John Pavlovitz, head of North Raleigh Community Church in North Carolina, said the “prosperity gospel” minister had discredited his faith by tweeting out banal platitudes as locals mosques and furniture stores offered shelter from the hurricane that flooded Houston.
“You’ve experienced the wrath of millions of people who watched the week unfold and determined they were witnessing in you and your megachurch’s response to the hurricane—everything they believe is wrong about organized Christianity,” Pavlovitz said, “its self-serving greed, its callousness, its tone-deafness in the face of a hurting multitude, its lack of something that looks like Jesus.”
The North Carolina pastor said Osteen’s critics had found his social media expressions of “thoughts and prayers” hollow and disingenuous, and they were disgusted by his self-serving excuses for his “late and underwhelming act of kindness performed under duress.”
“Don’t wait for an invitation, you don’t wait to be shamed by strangers, and you don’t make excuses,” he said.
“I imagine you feel like this has been a rough week,” Pavlovitz wrote. “It hasn’t. You’ve had the week you probably should have had, all this considered. You’ve had the week that was coming long before rain ever started falling in Houston.”

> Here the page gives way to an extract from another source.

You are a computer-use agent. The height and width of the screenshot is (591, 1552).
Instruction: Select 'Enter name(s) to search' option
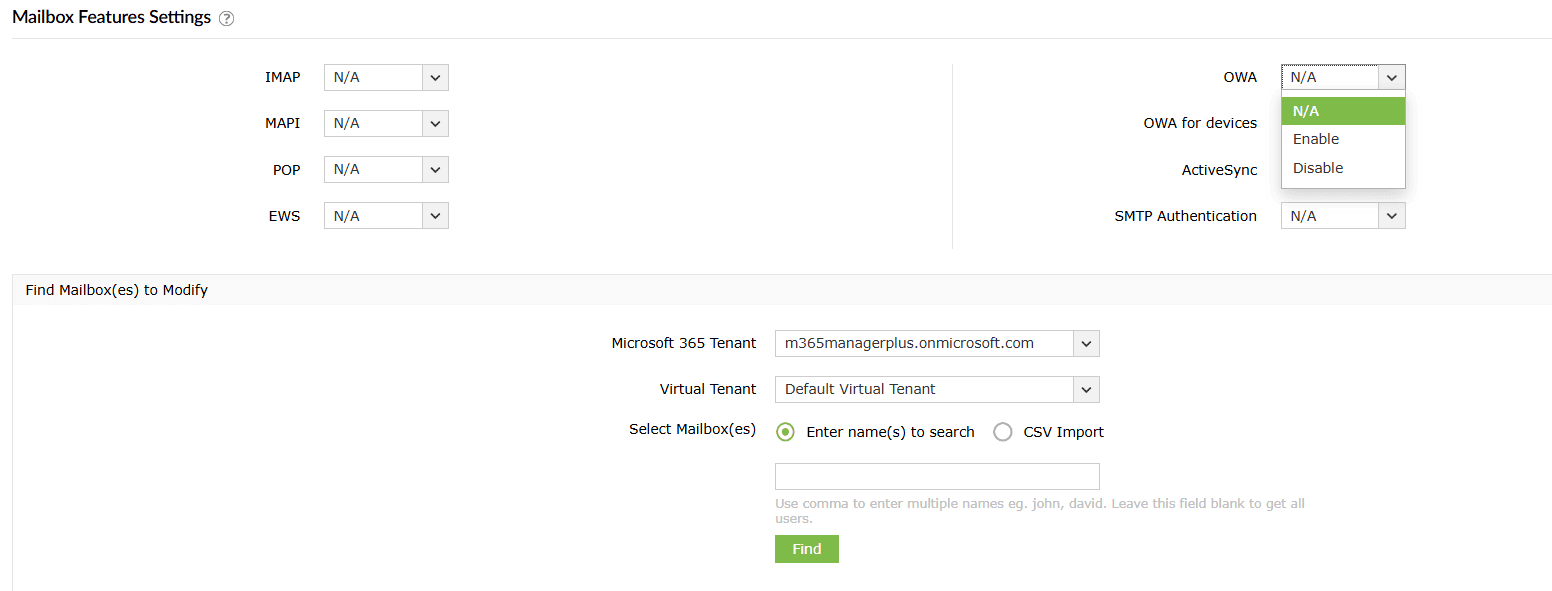785,431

He urged Osteen to learn from the experience and understand why his critics have questioned his theology.
“They rightly recognized that mansions are not places that servant leaders emulating this humble, foot-washing Jesus occupy,” Pavlovitz wrote. “They correctly saw the massive chasm between the ever-grinning, your ship is coming in, name it and claim it prosperity promise that is your bread and butter—and the difficult, painful, sacrificial ‘you will have trouble’ life that Jesus and those who followed him lived in the Gospels.”
The pastor hoped Osteen would follow the example set by his fellow Houstonians and turn away from his “coddled, cozy, stock photo existence.”
“You had a difficult week, but you are safe and dry, and despite the criticism and pushback, blessed with more abundance than most people will ever know,” Pavlovitz wrote. “That’s good news for you. I don’t hold any of that against you.”
“The even better news, Pastor Osteen, is that you are alive,” he added. “You are still here and you have a chance now to show people that Christianity is far more than their greatest fears about it, much better than the worst they’ve seen of Christians, and more beautiful than the ugliness they’ve experienced in the Church.”